- **Information**
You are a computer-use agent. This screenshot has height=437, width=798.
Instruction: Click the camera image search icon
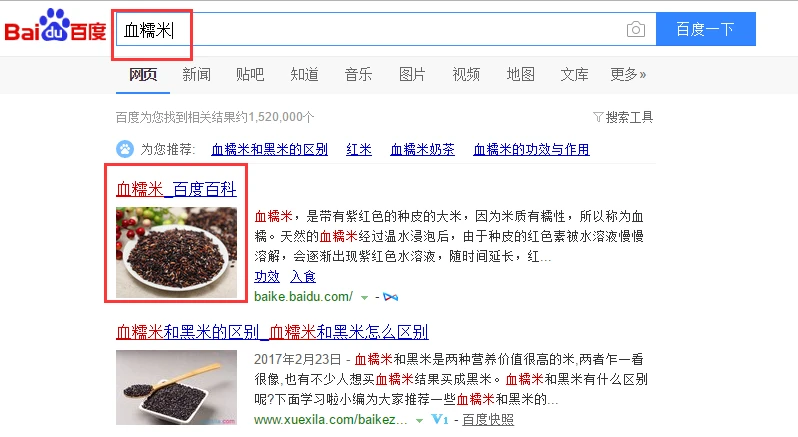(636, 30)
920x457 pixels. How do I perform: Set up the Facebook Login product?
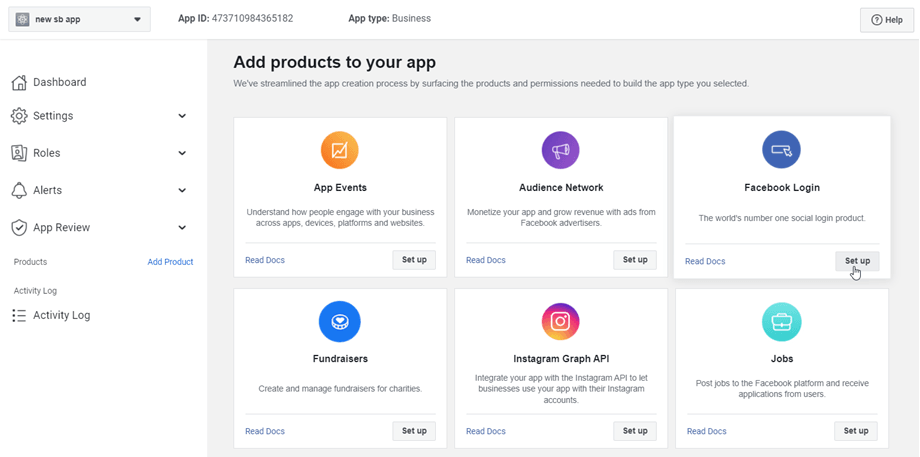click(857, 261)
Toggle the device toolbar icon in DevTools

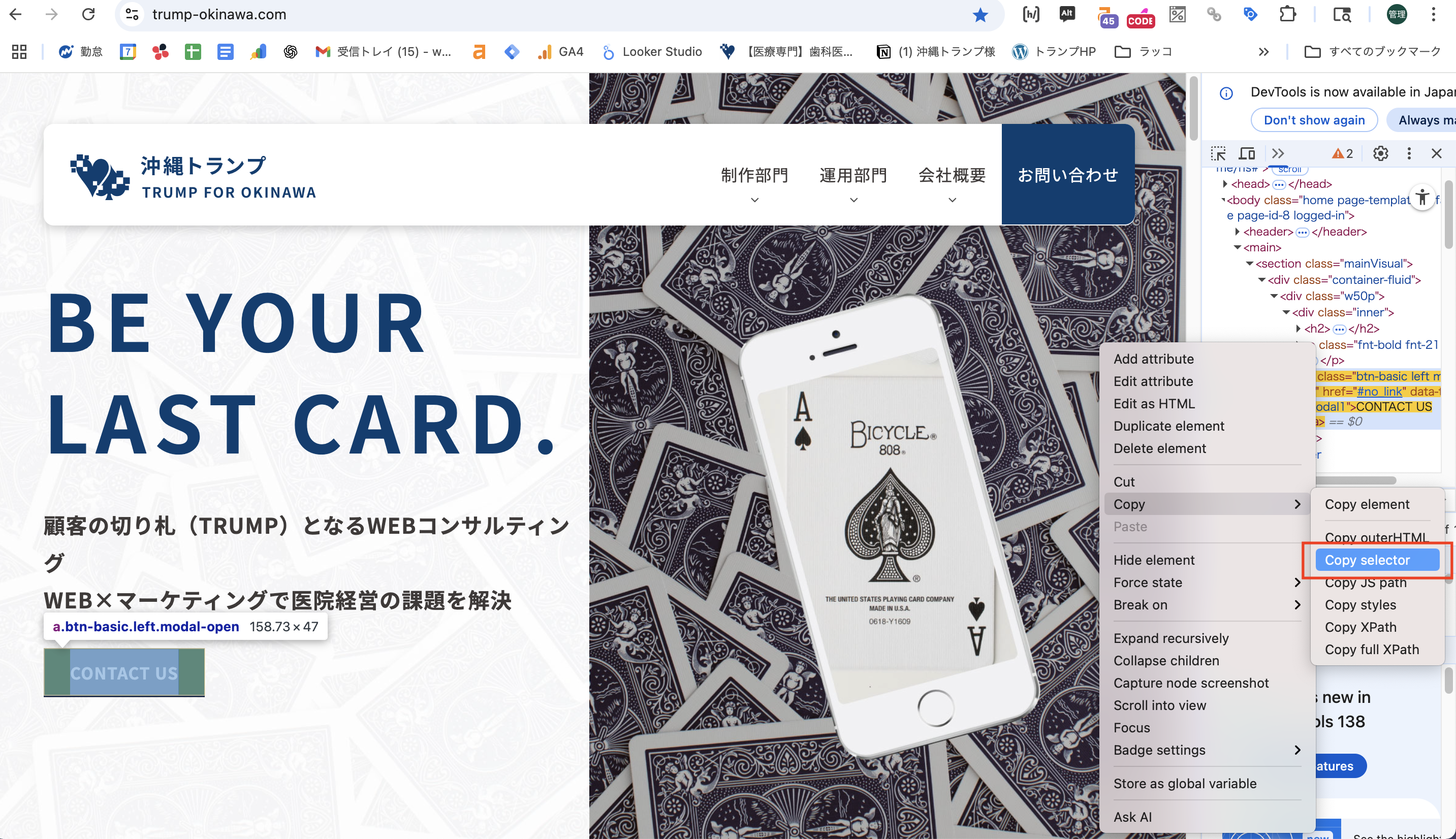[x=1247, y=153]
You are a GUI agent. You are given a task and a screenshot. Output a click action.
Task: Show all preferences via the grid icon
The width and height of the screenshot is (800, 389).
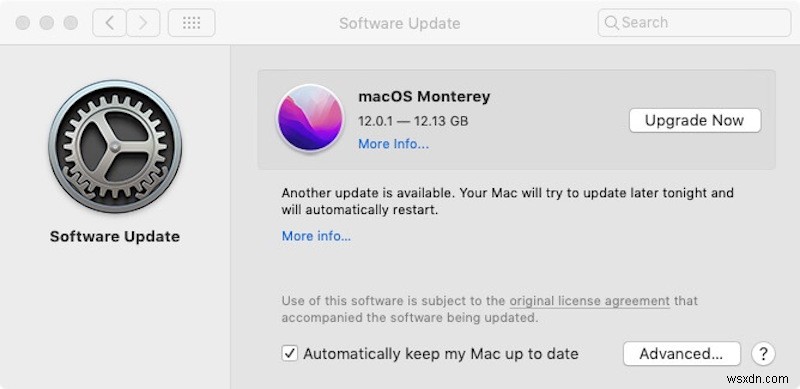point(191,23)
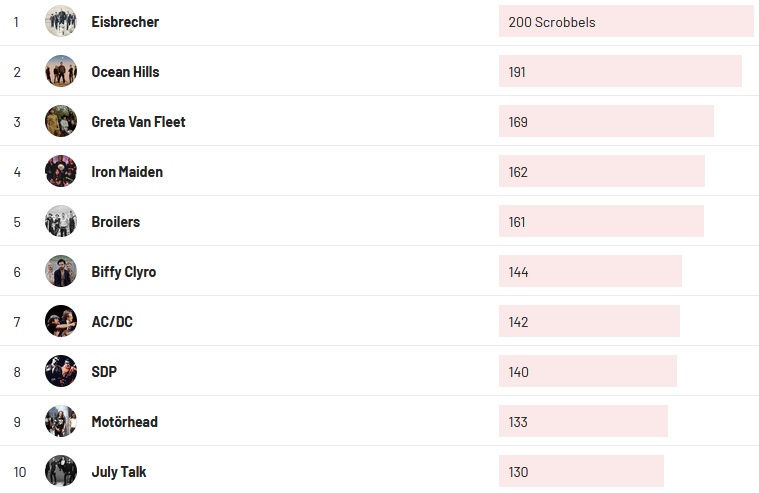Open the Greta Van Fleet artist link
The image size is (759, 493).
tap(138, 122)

- **About this task**
Go through the entries and report every line with the string "agent".

- **Answer**
You are a computer-use agent. This screenshot has height=437, width=798.
You are a GUI agent. You are given a task and a screenshot. Output a click action.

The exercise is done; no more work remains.